I want to know the minimum thickness for a steel bracket that attaches a table leg to a table top.
I'm designing a table like
this.
I'm in the process of designing the steel bracket that joins each leg to the top. The bracket will be held in place with 3/8" steel bolts going into inserts (three of them on each face, with the inserts and bolts penetrating 1/2" into the wood).
The bracket is 16 inches wide and its legs are 4" and 2" long. One bracket-leg is shorter so it can be hidden between the leg and tabletop.
The table legs are 27 inches tall and 2 inches thick. The top is 2 inches thick and weighs about 200 pounds, if that matters.
The questions are:
1. How thick does the steel bracket need to be?
2. Brake-bent sheet material, or extruded angle steel?
I want to be sure that either the bolts or the wood fails before the bracket. The worst-case loads I can think of are:
- Heavy objects falling on the table (e.g., in an earthquake, a few hundred pounds of roof might fall down, and I'd like to be safe beneath it in that scenario)
- Whatever future children might do (e.g., running into it at top speed)

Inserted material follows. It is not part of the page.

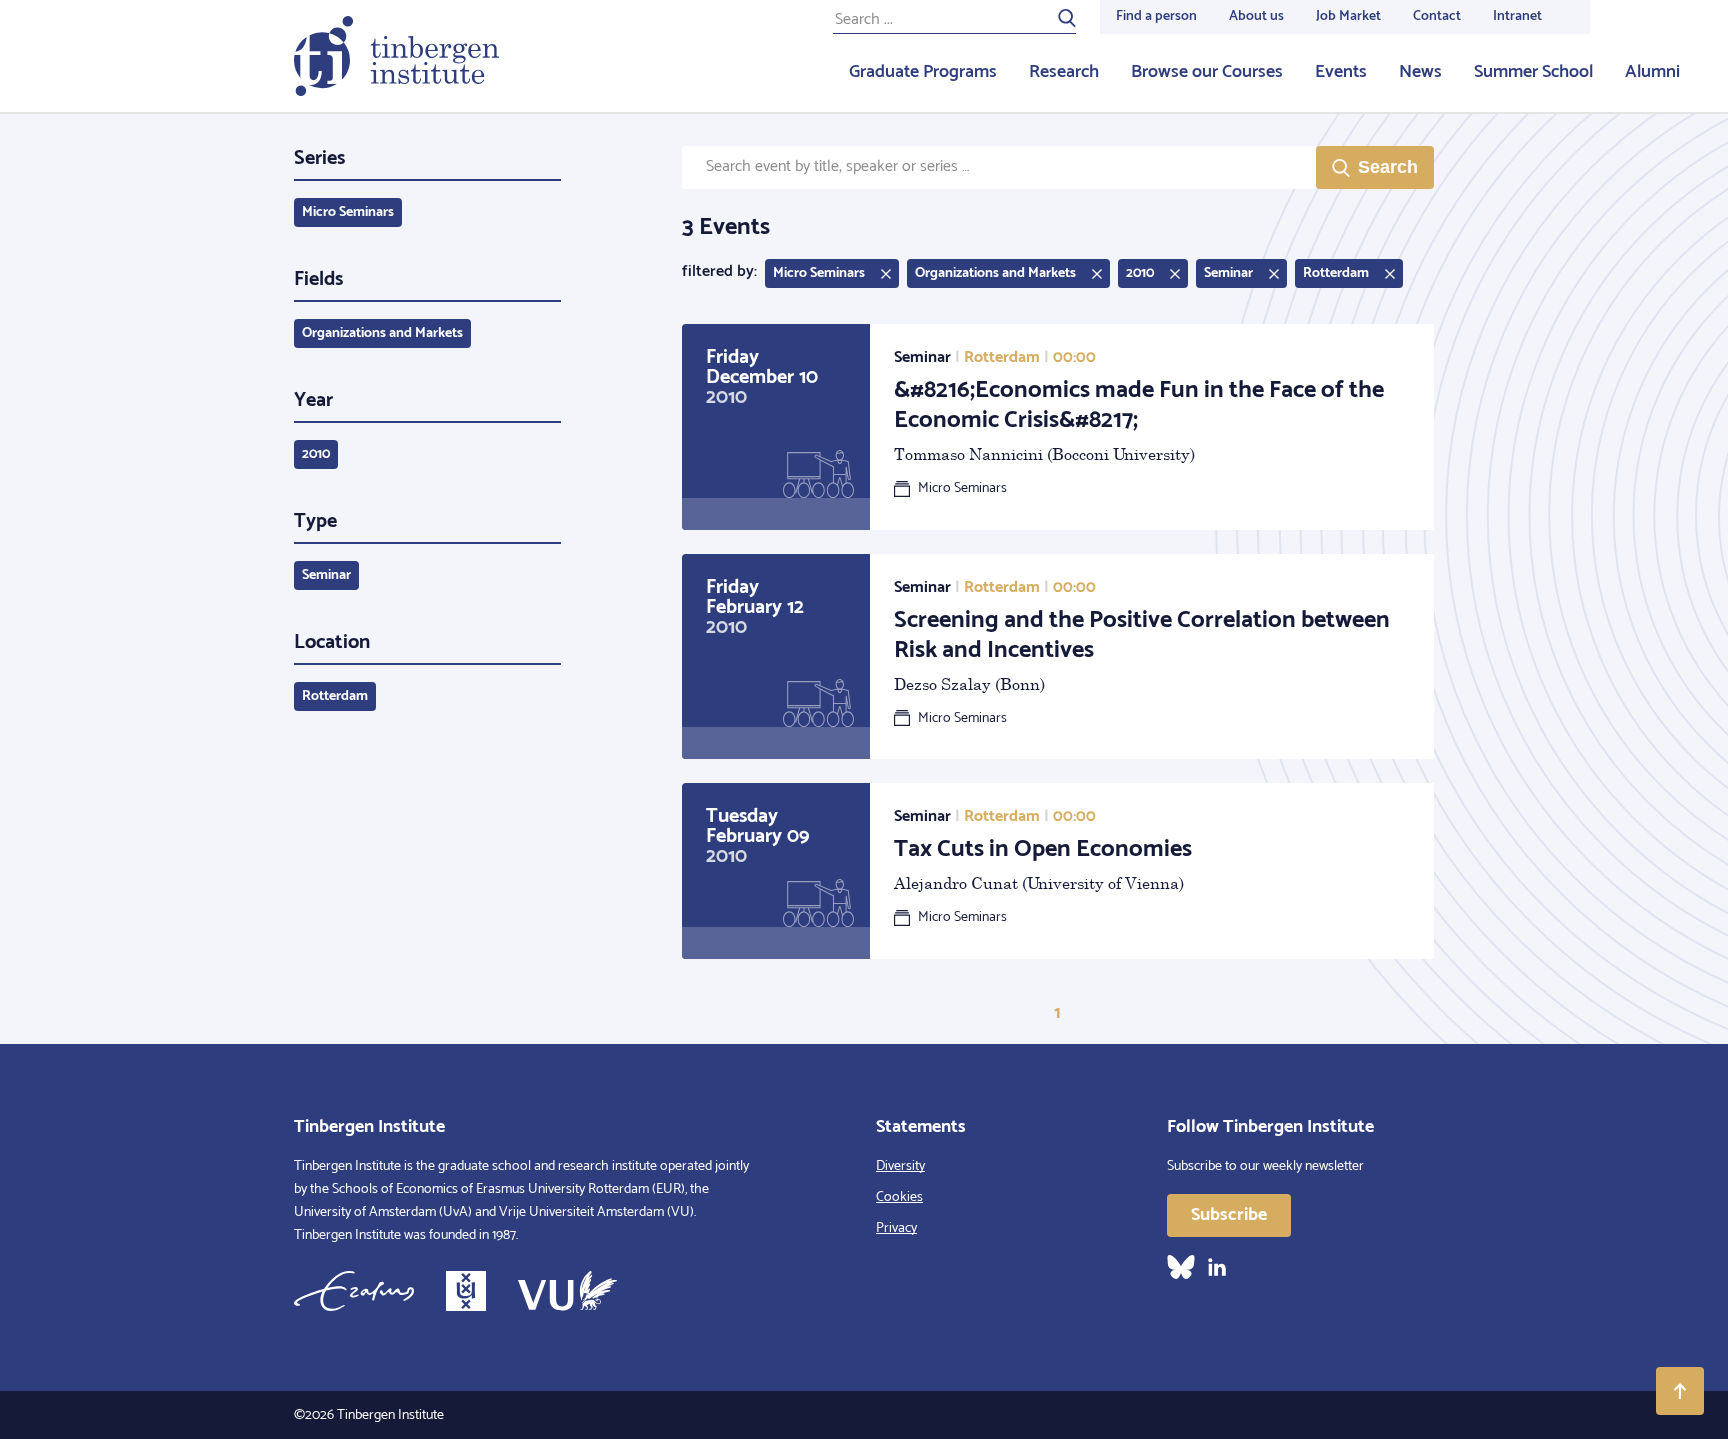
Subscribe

- Careless movers whacking a leg as they go through a doorway
The bracket will be mortised into the leg, so the thicker the metal is, the thinner the wood will be. I don't want to just use the thickest steel I can find because it'll be more work to get it mortised in and will possibly reduce the strength of the wood.
Thoughts on bolts: Are you thinking lag bolts or are you going to be putting some sort of insert into the wood that the bolts can screw into? A regular bolt and wood isn't gonna work--the threads aren't deep enough.